Section 4 Flashcards
(30 cards)
An entity-relationship model
Is a high-level representation of data requirements, ignoring implementation details
An entity
is a person, place, product, concept, or activity
A relationship
Is a statement about two entitities
An attribute
is a descriptive property of an entity
A reflexive relationship
Relates an entity to itself
An entity-relationship diagram
Commonly called an ER diagram, is a schematic picture of entities, relationships, and attributes.
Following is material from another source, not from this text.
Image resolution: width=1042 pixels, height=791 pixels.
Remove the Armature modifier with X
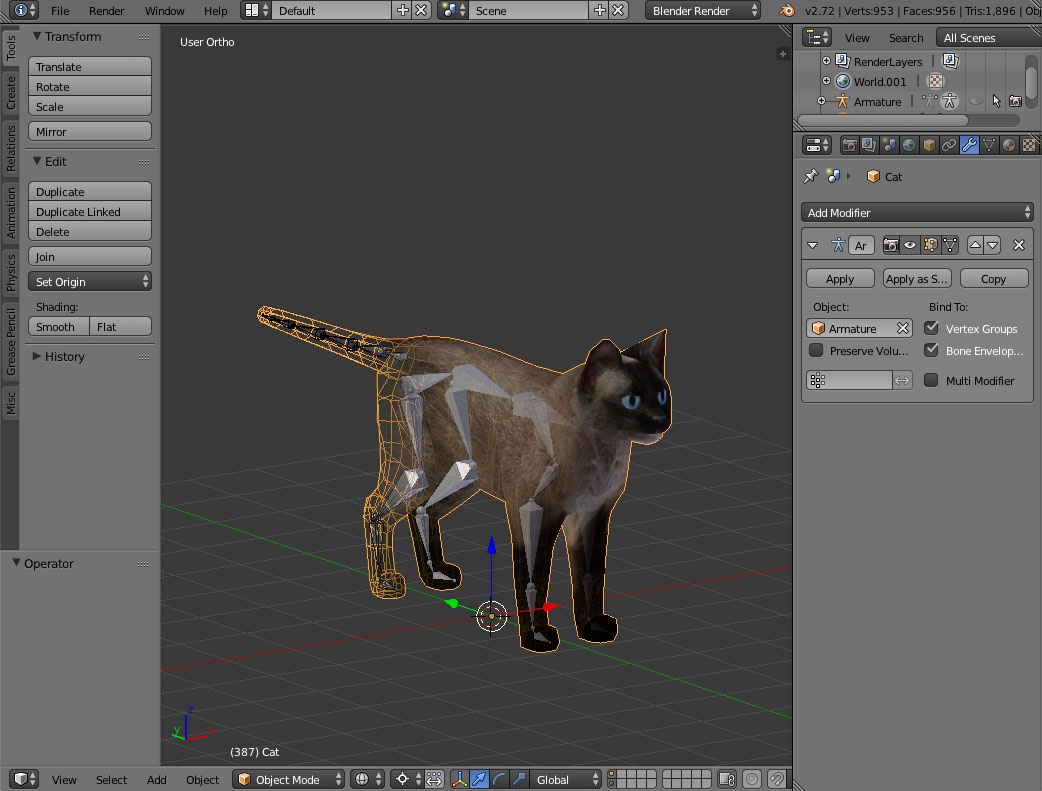[1018, 245]
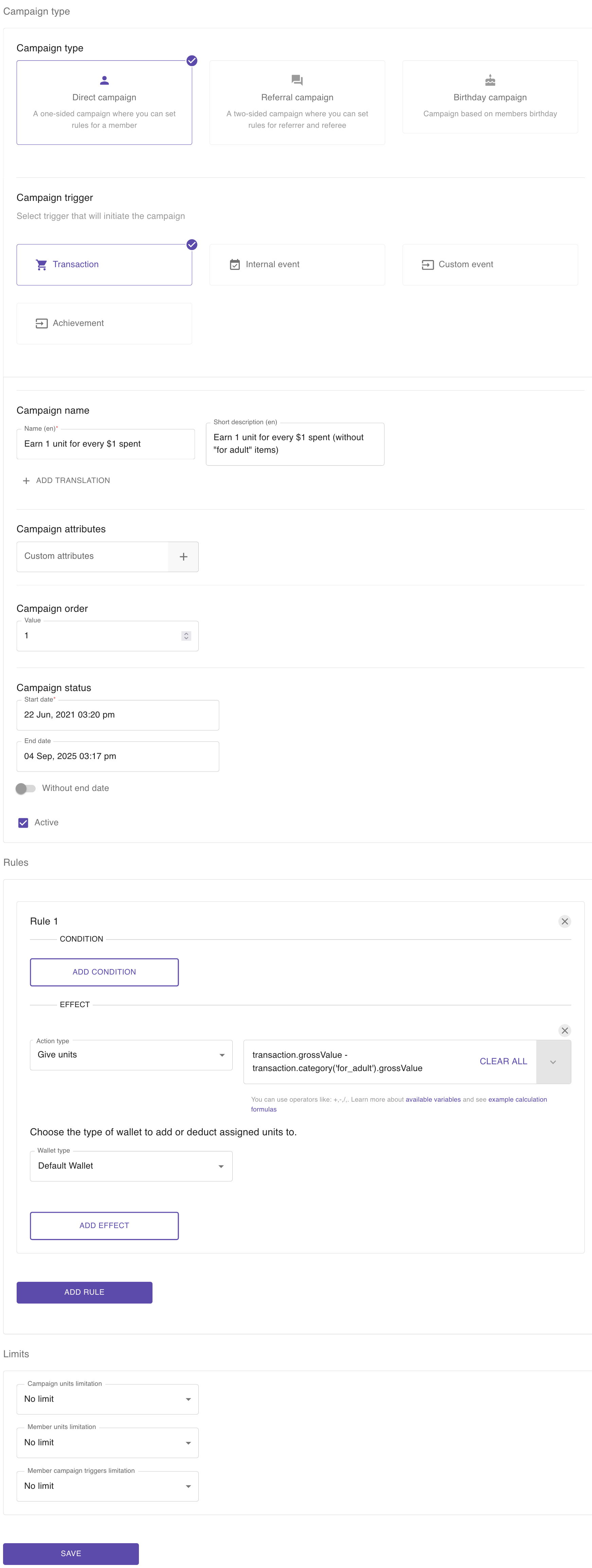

In entity-relationship modeling, a type is a set:
-An entity type is a set of things
-A relationship type is a set of related things
-An attribute type is a set of values
an instance is an element of a set
-An entity instance is an individual thing
-A relationship instance is a statement about entity instances
-An attribute instance is an individual value
Complex databases are developed in three phases:
Analysis
Logical Design
Physical Design
Analysis
Develops an entity-relationship model, capturing data requirements while ignoring implementation details
Logical design
Converts the entity-relationship model into tables, columns, and keys for a particular database system
Physical design
Adds indexes and specifies how tables are organized on storage media
Analysis steps
- Discover entities, relationships, and attributes
- Determine Cardinality
- Distinguish strong and weak entities
- Create supertype and subtype entities
Logical design steps
- Implement entities
- Implement relationships
- Implement attributes
- Apply normal form
Cardinality
Refers to maxima and minima of relationships and attributes
Relationship maximum
Is the greatest number of instances of one entity that can relate to a single instance of another entity
Relationship minimum
Is the least number of instances of one entity that can relate to a single instance of another entity
A subtype entity, Supertype entity
A —— is a subset of another entity type, called the —–
A partition
A —- of a supertype entity is a group of mutually exclusive subtype entities
Logical design follows analysis
Logical design converts an entity-relationship model to tables, columns, and keys for a specific database system.
Crow’s foot notation
Depicts cardinality as a circle (zero), a short line (one), or three short lines (many).
An intangible entity
Is documented in the data model, but not tracked with data in the database
What should primary keys be?
Simple. —– values should be easy to type and store. Small values are easy to specify in a SQL clause and speed up query processing.
An artificial key
Is a single-column primary key created by the database designer when no suitable single-column or composite primary key exists. Usually, —– values are integers, generated automatically by the database as new rows are inserted to the table.
They are stable, simple, and meaningless.